Another key was the $2.50 PMPM for care coordinators. Each care coordinator was responsible for 3,300 patients and would typically work with 40 to 50 at any one time, Willson says.
Like Willson, Adam Searing, JD, MPH, health director at the North Carolina Justice Center and an adjunct faculty member at the University of North Carolina School of Public Health, is convinced that CCNC provides a return on what the state invests in primary care. “Every state budget since at least 2005 has contained a substantial cut to the state Medicaid program,” he says. “They are cutting the Medicaid budget because they are relying on savings from CCNC.”
Both Lewis and Linden have conflicts of interest given the work they do, Searing adds. “According to the Web site for Mr. Lewis’s company, he receives money from companies such as Amerigroup,” Searing says. “Last year I watched Amerigroup actively solicit the North Carolina General Assembly to take poor people getting Medicaid out of CCNC and pay Amerigroup to manage their care. So it’s a bit much for Mr. Lewis, with financial support from a competitor, to criticize CCNC.”
Lewis says no health plan asked him to analyze CCNC. “I have not received a dime from Amerigroup for this work,” he says. “Sure they are a member of DMPC, but so are dozens of other health plans and state agencies.”
Searing says: “Mr.
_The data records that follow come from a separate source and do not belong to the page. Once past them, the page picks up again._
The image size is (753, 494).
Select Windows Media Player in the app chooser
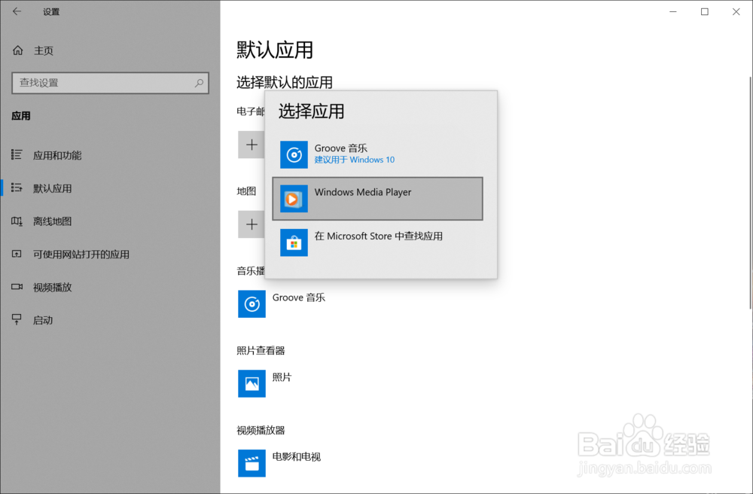point(377,199)
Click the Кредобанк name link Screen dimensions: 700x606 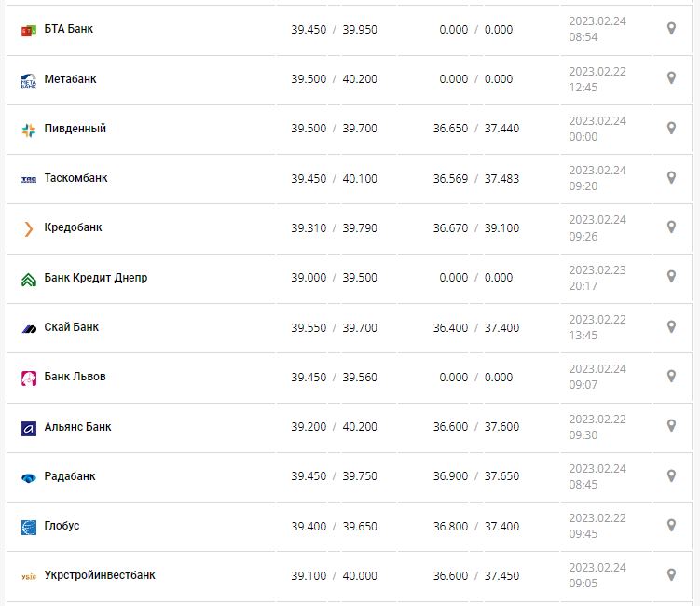click(x=73, y=227)
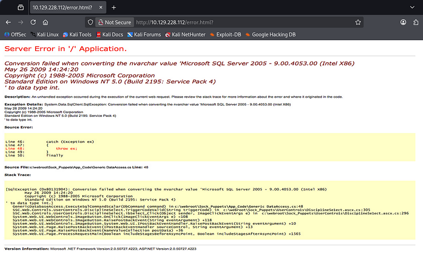Open the Kali Forums bookmark

pos(144,35)
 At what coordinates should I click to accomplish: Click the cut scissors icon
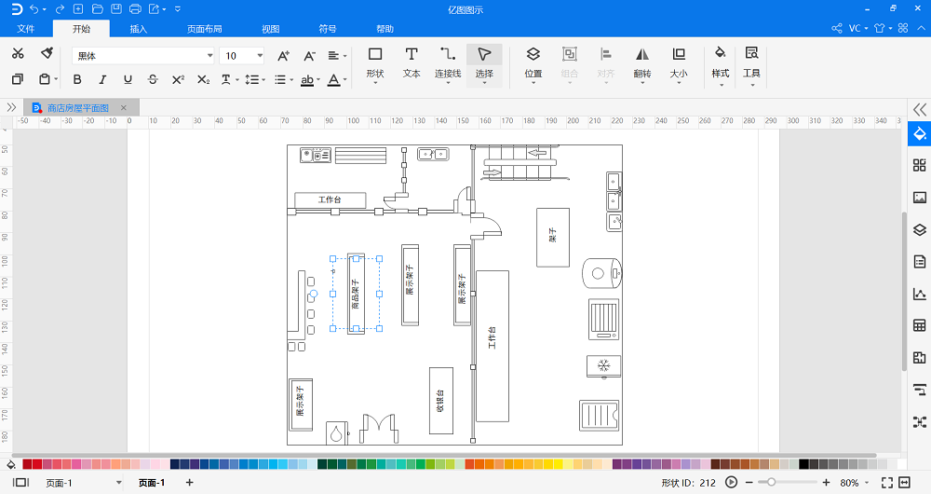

Linden is another consultant who makes money from — among others — private for-profit companies that would like to take over management of Medicaid recipients in various states. So Mr. Linden clearly has financial conflicts of interest in pushing this point of view.”
Evaluating the evidence
Linden responds, “I have absolutely no conflict of interest, since I am not being paid or directed by any client. I took publicly available data and performed an independent analysis. In fact, upon request, I will provide the results of my analysis to show that they can be reproduced by anyone.”
Willson says that the medical home is one of the best ways to care for patients today. Now we just need more rigorous evaluations of each statewide program.